É evidente que o agora ex-governador de São Paulo vinha sendo alvo de manobras desleais dentro de seu eu partido. Ainda nesta terça, Bruno Araújo, presidente da sigla, se negara a declará-lo o candidato do PSDB à Presidência. Uma ala do partido insiste no nome de Eduardo Leite, que estava de malas prontas para o PSD. Ficou porque promessas lhe foram feitas de que a chance de uma coligação com UB e MDB poderia sagrá-lo candidato, hipótese, então, em que os tucanos se sentiriam desobrigados de brigar pelo nome de Doria.

Não vou entrar no mérito se Doria já fez antes algo parecido com este ou com aquele. Não estou aqui fazendo juízo de merecimentos morais. O fato: ele vinha sendo triturado no seu próprio partido, e as regras do jogo escolhidas para definir o candidato estavam sendo jogadas no lixo antes de qualquer esforço para tentar consolidar seu nome. Méritos para tanto existem. Mas é preciso fazer a luta política. E não que eu considere essa tarefa fácil. Também o ex-governador de São Paulo, entendo, está com uma leitura errada do quadro eleitoral.

Fácil, de fato, não é porque essa tolice de "terceira via" e "candidato nem-nem" foi longe demais. Mas, como se nota, a dificuldade não é apenas de Doria. Os números de Eduardo Leite são ainda piores. Resta a este dizer que sua rejeição é menor. Fato. Mas assim é porque é também menos conhecido. Quem disse que conhecimento não pode fazer com que venha a ser também mais rejeitado? "Pacta sunt servanda", reza o ditado. Os acordos têm de ser respeitados. A palavra não pode cair em descrédito. Ainda que a política seja um terreno especialmente afeito a traições, lá vamos com latim de novo, "est modus in rebus": há um limite nas coisas.

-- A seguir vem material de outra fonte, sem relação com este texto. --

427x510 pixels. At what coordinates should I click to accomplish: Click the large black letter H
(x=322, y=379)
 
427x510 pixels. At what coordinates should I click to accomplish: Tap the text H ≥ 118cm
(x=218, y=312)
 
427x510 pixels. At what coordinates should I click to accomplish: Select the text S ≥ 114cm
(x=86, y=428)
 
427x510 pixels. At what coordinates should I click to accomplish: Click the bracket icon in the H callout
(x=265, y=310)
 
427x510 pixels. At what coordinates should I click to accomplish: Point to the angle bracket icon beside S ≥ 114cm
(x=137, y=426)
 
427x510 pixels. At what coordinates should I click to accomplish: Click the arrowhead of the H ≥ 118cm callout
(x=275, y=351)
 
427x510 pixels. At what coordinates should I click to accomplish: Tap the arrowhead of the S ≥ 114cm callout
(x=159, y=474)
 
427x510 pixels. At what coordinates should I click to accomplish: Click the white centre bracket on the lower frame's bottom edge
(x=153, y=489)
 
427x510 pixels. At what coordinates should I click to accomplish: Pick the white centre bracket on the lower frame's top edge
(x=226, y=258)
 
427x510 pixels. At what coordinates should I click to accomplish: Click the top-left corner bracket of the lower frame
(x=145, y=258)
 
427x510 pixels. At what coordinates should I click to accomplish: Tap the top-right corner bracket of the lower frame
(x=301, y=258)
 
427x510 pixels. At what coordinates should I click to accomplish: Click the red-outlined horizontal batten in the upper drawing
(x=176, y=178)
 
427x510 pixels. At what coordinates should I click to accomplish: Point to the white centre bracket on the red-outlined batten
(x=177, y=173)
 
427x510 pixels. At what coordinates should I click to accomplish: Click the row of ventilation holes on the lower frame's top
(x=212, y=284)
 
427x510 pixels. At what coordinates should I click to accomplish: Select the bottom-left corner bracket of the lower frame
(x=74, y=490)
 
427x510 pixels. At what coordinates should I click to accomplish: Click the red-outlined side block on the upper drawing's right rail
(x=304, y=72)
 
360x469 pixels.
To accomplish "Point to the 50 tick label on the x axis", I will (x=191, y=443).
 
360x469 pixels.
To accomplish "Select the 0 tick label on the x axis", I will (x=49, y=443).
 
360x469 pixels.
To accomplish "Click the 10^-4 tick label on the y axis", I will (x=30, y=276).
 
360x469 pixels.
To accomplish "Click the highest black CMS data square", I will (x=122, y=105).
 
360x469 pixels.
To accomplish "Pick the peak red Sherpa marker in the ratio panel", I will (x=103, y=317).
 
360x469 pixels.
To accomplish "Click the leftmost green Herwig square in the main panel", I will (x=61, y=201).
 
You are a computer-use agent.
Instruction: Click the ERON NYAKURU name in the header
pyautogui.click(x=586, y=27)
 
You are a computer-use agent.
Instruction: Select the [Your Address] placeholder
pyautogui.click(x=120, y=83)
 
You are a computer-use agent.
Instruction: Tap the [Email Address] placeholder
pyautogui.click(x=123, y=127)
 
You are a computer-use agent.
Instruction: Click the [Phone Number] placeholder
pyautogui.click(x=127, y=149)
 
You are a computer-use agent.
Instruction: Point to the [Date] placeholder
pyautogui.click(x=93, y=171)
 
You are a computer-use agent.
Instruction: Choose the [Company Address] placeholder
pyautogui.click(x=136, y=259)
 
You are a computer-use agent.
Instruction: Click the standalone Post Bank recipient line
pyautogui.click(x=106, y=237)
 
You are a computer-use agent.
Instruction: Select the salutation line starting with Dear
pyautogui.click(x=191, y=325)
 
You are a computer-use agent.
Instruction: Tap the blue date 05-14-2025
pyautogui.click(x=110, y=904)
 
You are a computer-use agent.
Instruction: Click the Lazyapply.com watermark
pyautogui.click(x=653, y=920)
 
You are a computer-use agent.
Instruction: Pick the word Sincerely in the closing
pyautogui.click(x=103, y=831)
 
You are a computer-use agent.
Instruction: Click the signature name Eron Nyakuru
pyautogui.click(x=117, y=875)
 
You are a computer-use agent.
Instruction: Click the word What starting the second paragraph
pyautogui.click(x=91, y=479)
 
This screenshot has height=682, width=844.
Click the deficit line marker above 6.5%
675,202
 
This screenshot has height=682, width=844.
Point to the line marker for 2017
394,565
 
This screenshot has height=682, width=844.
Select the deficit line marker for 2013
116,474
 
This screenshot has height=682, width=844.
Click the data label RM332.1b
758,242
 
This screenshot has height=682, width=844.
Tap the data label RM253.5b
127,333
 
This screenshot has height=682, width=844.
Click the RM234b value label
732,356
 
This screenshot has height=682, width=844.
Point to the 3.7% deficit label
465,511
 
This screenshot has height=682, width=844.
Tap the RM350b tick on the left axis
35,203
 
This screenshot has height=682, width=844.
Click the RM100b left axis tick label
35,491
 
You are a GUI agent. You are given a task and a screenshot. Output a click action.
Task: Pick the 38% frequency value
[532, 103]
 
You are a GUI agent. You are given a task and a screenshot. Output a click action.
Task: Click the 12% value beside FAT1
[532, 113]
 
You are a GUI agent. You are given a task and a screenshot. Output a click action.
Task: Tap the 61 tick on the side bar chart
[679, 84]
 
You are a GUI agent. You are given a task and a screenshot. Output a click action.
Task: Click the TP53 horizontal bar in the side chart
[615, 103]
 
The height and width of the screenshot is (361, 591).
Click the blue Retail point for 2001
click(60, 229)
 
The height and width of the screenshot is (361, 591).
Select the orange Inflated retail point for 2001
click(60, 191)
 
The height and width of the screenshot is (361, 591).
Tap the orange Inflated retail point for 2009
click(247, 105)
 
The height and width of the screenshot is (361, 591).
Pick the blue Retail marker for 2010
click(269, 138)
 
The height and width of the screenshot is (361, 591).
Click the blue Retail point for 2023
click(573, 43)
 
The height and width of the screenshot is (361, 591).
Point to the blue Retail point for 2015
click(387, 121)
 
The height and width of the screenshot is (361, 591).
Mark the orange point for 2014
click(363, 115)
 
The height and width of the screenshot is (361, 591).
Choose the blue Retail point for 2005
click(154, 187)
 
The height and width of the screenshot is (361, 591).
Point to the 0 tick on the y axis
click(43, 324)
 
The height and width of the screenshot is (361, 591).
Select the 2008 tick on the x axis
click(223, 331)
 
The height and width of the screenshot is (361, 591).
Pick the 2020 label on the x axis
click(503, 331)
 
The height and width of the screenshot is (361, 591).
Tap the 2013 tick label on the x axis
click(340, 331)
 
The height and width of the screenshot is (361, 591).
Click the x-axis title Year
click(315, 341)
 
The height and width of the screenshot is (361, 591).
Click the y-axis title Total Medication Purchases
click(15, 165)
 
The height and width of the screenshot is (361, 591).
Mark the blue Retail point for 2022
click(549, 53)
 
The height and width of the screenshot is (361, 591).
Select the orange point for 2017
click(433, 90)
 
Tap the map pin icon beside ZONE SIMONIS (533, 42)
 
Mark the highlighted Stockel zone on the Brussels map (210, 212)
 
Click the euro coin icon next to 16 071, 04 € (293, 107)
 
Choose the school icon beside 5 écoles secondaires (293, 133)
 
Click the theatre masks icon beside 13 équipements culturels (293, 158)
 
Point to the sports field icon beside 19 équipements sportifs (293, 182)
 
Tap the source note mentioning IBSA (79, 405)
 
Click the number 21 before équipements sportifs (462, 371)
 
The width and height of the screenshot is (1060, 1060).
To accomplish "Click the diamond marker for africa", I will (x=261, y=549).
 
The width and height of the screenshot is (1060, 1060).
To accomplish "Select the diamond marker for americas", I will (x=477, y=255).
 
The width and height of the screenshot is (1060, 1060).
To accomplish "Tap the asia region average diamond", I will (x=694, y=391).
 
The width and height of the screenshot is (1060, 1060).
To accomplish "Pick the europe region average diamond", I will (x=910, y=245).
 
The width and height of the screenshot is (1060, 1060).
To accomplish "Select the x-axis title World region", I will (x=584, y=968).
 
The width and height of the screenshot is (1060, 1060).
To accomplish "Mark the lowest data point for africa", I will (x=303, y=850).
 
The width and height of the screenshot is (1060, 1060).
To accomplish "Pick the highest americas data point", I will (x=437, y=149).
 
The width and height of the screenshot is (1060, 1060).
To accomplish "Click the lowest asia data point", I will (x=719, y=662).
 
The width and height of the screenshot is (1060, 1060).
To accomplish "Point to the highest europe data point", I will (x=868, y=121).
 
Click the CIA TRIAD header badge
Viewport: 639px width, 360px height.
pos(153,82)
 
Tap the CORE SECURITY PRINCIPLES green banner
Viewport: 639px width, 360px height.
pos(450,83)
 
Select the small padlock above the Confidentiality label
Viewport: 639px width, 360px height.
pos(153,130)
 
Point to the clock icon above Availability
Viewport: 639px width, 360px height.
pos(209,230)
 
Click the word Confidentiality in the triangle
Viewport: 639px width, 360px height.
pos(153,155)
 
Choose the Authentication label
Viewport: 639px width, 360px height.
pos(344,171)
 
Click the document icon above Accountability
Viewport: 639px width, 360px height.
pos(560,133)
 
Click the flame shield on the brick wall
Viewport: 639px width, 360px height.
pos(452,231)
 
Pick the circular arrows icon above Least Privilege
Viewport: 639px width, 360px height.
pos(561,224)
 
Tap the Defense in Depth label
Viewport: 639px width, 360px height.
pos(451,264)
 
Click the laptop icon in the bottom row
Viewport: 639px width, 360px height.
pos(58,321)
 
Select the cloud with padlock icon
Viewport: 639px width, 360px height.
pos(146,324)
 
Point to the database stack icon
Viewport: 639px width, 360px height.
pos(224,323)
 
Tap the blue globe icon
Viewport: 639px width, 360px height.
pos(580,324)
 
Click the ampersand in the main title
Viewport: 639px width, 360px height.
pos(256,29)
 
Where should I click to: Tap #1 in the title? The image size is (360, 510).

Doria diz agora que estava, vamos dizer, jogando. Não descarto. Acho que sim. Mas e se os tucanos dissessem um "Então tá bom."? Teria de ficar no governo. E Rodrigo Garcia cairia fora da legenda ainda que o governador lhe prometesse apoio porque nada impediria o então ocupante dos Bandeirantes de pleitear a reeleição.

Assim, Doria jogou a única carta que tinha: poderosa, sim, para desfazer a articulação golpista da hora. Mas ele também sabe que os números das pesquisas começarão a pesar a cada dia mais. Ocorre que esse problema, convenham, não é só dele, certo? Moro, acima da turma dos 2%, 3%, estava empatado com Ciro Gomes (PDT), na casa dos 7%, 8%. Sem estrutura, eira ou beira no Podemos — muito por culpa sua — , migrou para o União Brasil com o veto expresso de capas-pretas do partido: não será candidato à Presidência. Dispute, se quiser, uma vaga na Câmara.

O ex-juiz incompetente e suspeito deixa de atrapalhar, é verdade, mas não se descarte que transfira para Bolsonaro uns dois ou três pontos percentuais, o que torna ainda mais difícil a tarefa de desbancar do segundo turno o atual presidente. Vamos ver.

Ao deixar o governo, Doria afirmou:
"Pesquisas mostram que nem Bolsonaro nem Lula têm a confiança da maioria dos brasileiros. Estamos em uma disputa de rejeitados. A desaprovação de um e de outro é o que alimenta o voto de um contra o outro, e não o voto a favor. Agora, é hora de o voto ser a favor do Brasil. A pressão dessa força de extremistas tem deixado difícil a construção de um consenso, de uma aliança nacional contra os erros do petismo e do bolsonarismo. Vamos sim defender a democracia e a liberdade do Brasil".

A fala nem tem muito sentido lógico e traduz a dificuldade de se construir um discurso para os candidatos que tentam criar uma terceira força eleitoral. A rejeição a Doria, em muitas pesquisas, é mais alta do que a de Lula. Ao afirmar que a pressão dos extremistas dificulta a construção de consenso, ignora o tamanho que tem isso a que chama "extremos". Não se trata de forças radicais, porém minoritárias. Uma delas tem mais de 40% do eleitorado. A outra passa de 25%. Ademais, indago eu: até quando Doria e outros insistirão no erro de chamar Lula de "extremista"? Além de ser falso, não funciona.

Mas essas são dificuldades de quem tem de construir uma candidatura. Méritos para isso há. Mas há também os erros políticos, alguns no terreno do discurso ideológico propriamente, como se vê. De toda sorte, o primeiro passo era sufocar o golpe. Parece ter conseguido. Ou seus adversários internos operaram apenas um recuo tático?